Start of Excerpted records

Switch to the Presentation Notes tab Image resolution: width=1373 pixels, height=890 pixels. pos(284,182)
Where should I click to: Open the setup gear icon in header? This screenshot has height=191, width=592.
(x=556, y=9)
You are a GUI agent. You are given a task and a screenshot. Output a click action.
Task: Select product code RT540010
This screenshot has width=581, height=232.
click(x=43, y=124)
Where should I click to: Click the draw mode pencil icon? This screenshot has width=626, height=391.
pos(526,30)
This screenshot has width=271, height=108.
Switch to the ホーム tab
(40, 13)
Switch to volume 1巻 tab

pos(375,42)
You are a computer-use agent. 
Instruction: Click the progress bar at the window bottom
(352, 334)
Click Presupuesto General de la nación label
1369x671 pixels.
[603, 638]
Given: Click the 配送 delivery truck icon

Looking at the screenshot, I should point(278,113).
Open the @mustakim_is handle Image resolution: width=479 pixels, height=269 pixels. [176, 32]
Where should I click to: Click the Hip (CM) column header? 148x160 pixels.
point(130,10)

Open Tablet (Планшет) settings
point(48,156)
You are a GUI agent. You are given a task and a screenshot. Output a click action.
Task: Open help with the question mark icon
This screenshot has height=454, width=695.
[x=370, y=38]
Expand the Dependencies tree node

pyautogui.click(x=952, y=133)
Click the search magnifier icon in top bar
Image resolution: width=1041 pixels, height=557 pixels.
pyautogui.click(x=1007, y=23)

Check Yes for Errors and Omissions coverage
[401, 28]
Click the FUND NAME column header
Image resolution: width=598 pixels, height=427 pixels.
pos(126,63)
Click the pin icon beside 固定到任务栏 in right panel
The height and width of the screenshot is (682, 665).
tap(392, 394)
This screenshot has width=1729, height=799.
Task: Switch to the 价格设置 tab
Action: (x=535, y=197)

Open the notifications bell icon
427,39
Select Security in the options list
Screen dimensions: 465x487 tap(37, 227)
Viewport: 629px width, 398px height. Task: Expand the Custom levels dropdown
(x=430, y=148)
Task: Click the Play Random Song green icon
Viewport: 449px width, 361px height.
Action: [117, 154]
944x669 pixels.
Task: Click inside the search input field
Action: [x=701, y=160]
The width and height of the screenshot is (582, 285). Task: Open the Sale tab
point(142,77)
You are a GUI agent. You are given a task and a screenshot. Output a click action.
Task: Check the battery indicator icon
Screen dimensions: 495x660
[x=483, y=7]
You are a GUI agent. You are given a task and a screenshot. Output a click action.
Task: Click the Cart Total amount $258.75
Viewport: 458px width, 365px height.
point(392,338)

End of Excerpted records

* **Task brief**
Return exactly the lines in the records above, beginning with the one that holds "Where should I click to: Click the Hip" and ending with the last.

* **Task solution**
Where should I click to: Click the Hip (CM) column header? 148x160 pixels.
point(130,10)

Open Tablet (Планшет) settings
point(48,156)
You are a GUI agent. You are given a task and a screenshot. Output a click action.
Task: Open help with the question mark icon
This screenshot has height=454, width=695.
[x=370, y=38]
Expand the Dependencies tree node

pyautogui.click(x=952, y=133)
Click the search magnifier icon in top bar
Image resolution: width=1041 pixels, height=557 pixels.
pyautogui.click(x=1007, y=23)

Check Yes for Errors and Omissions coverage
[401, 28]
Click the FUND NAME column header
Image resolution: width=598 pixels, height=427 pixels.
pos(126,63)
Click the pin icon beside 固定到任务栏 in right panel
The height and width of the screenshot is (682, 665).
tap(392, 394)
This screenshot has width=1729, height=799.
Task: Switch to the 价格设置 tab
Action: (x=535, y=197)

Open the notifications bell icon
427,39
Select Security in the options list
Screen dimensions: 465x487 tap(37, 227)
Viewport: 629px width, 398px height. Task: Expand the Custom levels dropdown
(x=430, y=148)
Task: Click the Play Random Song green icon
Viewport: 449px width, 361px height.
Action: [117, 154]
944x669 pixels.
Task: Click inside the search input field
Action: [x=701, y=160]
The width and height of the screenshot is (582, 285). Task: Open the Sale tab
point(142,77)
You are a GUI agent. You are given a task and a screenshot. Output a click action.
Task: Check the battery indicator icon
Screen dimensions: 495x660
[x=483, y=7]
You are a GUI agent. You are given a task and a screenshot. Output a click action.
Task: Click the Cart Total amount $258.75
Viewport: 458px width, 365px height.
point(392,338)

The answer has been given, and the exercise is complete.